Perplessità filosofiche


Perplessità e scetticismo vengono sollevati da due rappresentanti del Democracy Institute un ente politicamente indipendente, che si occupa di ricerca nella gestione dell'amministrazione pubblica con sede a Washington e Londra. Sostengono che spesso la comunicazione sull'obesità trasmette un eccesso di evidenze scientifiche, suggerisce certezze, a loro avviso ingiustificate, e fonda il concetto di epidemia su un numero di casi superiore alle normali aspettative.

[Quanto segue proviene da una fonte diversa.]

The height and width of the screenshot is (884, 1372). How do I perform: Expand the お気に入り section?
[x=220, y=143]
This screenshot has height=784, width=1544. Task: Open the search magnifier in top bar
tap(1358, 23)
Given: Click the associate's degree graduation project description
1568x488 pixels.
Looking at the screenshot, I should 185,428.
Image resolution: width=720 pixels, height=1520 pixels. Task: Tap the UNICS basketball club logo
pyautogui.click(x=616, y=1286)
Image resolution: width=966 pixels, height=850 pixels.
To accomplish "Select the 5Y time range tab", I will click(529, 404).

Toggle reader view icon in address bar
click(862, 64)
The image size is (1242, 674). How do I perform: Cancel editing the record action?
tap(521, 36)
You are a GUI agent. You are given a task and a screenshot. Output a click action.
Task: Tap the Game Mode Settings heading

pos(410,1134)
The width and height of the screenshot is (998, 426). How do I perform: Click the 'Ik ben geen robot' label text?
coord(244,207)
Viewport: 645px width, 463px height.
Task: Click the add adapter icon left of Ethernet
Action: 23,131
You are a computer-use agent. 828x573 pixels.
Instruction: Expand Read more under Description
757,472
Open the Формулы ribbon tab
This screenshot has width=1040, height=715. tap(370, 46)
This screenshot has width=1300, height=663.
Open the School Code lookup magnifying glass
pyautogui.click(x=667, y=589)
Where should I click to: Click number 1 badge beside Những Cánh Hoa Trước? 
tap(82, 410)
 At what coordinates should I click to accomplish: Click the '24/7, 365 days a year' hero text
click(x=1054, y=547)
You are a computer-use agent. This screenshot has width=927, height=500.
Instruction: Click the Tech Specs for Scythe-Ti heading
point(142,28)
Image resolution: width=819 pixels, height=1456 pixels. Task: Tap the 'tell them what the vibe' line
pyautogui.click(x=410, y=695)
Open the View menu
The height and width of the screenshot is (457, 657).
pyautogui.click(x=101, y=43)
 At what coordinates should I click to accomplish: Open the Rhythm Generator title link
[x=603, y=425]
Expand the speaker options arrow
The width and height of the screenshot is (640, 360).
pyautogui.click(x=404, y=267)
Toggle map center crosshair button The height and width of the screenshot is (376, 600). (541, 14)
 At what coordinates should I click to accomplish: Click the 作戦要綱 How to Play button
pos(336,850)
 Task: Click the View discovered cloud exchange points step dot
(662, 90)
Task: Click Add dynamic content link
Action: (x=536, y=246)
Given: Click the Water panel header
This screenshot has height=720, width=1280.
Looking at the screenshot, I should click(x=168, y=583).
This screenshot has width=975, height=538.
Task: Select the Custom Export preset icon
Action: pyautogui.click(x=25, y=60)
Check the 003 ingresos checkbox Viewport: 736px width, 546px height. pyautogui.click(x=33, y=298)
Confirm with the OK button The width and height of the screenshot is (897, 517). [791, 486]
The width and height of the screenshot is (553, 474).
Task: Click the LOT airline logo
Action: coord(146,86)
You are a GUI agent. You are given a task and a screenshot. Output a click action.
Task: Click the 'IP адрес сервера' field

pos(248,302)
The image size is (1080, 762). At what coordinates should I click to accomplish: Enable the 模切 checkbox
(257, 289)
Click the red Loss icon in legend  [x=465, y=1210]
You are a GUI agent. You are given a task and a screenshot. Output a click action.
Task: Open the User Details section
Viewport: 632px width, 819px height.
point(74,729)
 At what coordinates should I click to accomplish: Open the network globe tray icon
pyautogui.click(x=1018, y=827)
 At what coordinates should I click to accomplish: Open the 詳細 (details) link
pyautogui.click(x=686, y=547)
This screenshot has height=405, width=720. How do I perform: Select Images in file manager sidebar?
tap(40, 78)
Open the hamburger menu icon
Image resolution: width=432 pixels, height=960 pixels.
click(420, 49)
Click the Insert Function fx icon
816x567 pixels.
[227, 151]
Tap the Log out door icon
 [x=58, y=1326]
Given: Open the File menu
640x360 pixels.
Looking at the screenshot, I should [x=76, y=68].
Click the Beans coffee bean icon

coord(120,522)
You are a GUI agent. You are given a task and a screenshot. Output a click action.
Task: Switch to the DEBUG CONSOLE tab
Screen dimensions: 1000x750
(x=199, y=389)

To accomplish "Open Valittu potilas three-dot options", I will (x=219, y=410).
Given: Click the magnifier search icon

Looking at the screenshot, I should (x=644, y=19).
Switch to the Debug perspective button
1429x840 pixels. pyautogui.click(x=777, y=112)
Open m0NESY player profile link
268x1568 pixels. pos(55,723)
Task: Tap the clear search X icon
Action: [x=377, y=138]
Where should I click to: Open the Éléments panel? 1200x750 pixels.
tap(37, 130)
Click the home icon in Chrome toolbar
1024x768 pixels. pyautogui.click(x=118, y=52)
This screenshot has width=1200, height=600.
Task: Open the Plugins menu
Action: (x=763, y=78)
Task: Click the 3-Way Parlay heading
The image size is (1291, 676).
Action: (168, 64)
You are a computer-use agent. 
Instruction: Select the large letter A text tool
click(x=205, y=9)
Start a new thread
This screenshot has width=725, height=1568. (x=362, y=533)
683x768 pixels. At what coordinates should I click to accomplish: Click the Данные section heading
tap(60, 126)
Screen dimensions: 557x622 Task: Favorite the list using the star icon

La prima obiezione riguarda proprio il concetto di normale aspettativa, che necessita di un termine di confronto per poterla definire, ma i dati, per esempio, sul peso della popolazione statunitense non risalgono oltre il 1960: troppo poco per costituire un termine di paragone, secondo i due membri del Democracy Institute. Inoltre secondo il Nobel per le scienze economiche, Robert Fogel, la relazione tra salute, mortalità, nutrizione e tecnologia suggerisce che quando le popolazioni crescono più sane e prosperose e longeve, acquisiscono altezza e peso. E ancora, considerano arbitrari i criteri con cui si definisce il normopeso, il sovrappeso e l'obesità e non così chiari i risultati degli studi sulle patologie correlate al sovrappeso e all'obesità, dal momento che diabete e patologie coronariche hanno un carattere multifattoriale. Infine invitano a considerare che, nonostante si registri un aumento del sovrappeso, la mortalità per eventi cardiovascolari (infarto e ictus) e la prevalenza di ipertensione e ipercolesterolemia sono in calo. Non è da escludere che questa tendenza possa essere dovuta alla diffusione di nuovi farmaci efficaci nel prevenire e nel controllare queste condizioni.

Numeri da epidemia


A sostenere l'adeguatezza dell'appello lanciato dalle autorità inglesi e, da molto tempo prima, da tutto il mondo clinico, i tanti dati raccolti in studi e ricerche riportati da due ricercatori americani. In primis la diffusione dell'obesità a livello globale in aree in cui prima non esisteva. Secondo l'Organizzazione Mondiale della Sanità, il tasso di obesità è triplicato in Giappone (da 0,84% nel 1980 al 2,86% nel 2001) in Brasile (dal 2,4% nel 1974-5 all'8,9% nel 2002-3), in Inghilterra (dal 6,2% nel 1982 al 22,6% nel 1999), negli Stati Uniti (dall'11,5% nel 1990 al 34,1% nel 2004), e nelle Seychelles (dal 4,2% nel 1989 al 15% nel 2004). L'incremento di prevalenza ha interessato le fasce più giovani, bambini e adolescenti: la National Health and Nutrition Examination Survey, un'indagine statunitense, tra il 1976 e il 1980 il 6,5% dei bambini tra 6 e 11 anni era obeso e il 5% tra i 12 e i 17 anni. Nel 2004 la prevalenza è diventata del 9% e del 17%, rispettivamente. La tendenza si riflette anche nei paesi europei, dove la prevalenza in età scolare raggiunge il 35% e il numero di bambini obesi è previsto che arrivi a 1,3 milioni nel 2010. Dati alla mano, anche gli effetti sulla salute rafforzano questa posizione: anche nella popolazione con un peso considerato sano (IMC 22-24,9) esiste un effetto dose risposta tra l'indice di massa corporea e il rischio di sviluppare malattie croniche. I due autori contestano le posizioni scettiche nei confronti di un allarmismo che sembrerebbe giustificato anche in termini di costi sanitari: la maggior parte degli economisti e degli epidemiologi concordano sul potenziale impatto della tendenza all'aumento di peso sul sistema sanitario. A differenza di altre patologie, perchè tale viene considerata l'obesità, non esiste una singola cura risolutiva, ma approcci multidisciplinari che possono essere promossi in modo forte solo con investimenti adeguati del servizio sanitario.